Hacking solely using your un-jailbroken iPhone: using SiriShortcuts and HttpCatcher No laptop needed!
If you want a response regarding my #shiftgrabber or using #httpcatcher or doing api calls please send a tip first. Please note this does not guarantee I can solve your problem, just rather that I’ll give it a bit of thought! Otherwise I ignore them. Link to tip me:
https://buy.stripe.com/3cs9B36hB6IIbfOaEK
Working as a bike courier in Toronto has its ups and downs. I, like most other couriers really enjoy riding in the summer. I try to avoid working in the winter, only working minimal shifts to keep my accounts active. I’m signed up on every company, but I don’t work full time. Summer 2017 uber wasn’t paying so well so many of us were working foodora and unfortunately the shift grabbing wasn’t so easy.
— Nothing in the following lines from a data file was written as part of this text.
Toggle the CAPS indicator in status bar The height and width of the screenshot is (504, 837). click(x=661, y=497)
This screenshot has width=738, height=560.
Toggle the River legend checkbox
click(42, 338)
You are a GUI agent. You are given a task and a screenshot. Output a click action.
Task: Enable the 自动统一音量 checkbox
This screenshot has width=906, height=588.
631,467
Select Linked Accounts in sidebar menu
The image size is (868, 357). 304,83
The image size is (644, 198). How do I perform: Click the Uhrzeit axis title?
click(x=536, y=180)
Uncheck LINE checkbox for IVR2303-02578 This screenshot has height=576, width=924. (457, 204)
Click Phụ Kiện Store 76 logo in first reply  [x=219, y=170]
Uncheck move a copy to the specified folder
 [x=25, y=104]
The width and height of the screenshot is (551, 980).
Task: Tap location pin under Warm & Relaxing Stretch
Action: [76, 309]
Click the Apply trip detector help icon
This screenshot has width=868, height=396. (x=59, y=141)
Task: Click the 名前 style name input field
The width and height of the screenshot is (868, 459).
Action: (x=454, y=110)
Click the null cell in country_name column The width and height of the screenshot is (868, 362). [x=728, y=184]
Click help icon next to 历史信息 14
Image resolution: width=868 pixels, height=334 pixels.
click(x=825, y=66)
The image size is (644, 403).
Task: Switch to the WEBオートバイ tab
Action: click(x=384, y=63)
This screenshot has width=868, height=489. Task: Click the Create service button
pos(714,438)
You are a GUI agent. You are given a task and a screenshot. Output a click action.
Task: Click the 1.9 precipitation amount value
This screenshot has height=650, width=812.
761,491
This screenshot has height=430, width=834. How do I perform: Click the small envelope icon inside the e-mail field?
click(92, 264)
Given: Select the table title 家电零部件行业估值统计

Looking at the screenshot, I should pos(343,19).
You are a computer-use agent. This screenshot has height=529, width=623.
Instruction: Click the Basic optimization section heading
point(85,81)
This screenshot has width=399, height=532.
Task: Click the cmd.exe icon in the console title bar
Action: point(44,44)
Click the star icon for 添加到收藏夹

Shifts would drop Wednesday morning at 10 or 11 am depending on what group you were in. Group 1 was for the loyals- people who worked full time, didn’t refuse orders and were never late. However I was always in group 2 or 3 mainly because I worked few hours and generally avoided winter. So that meant 11am shift drop and those shifts were gone in mere minutes. What’s a girl to do? Well if you’re a weirdo like me you automate shift grabbing!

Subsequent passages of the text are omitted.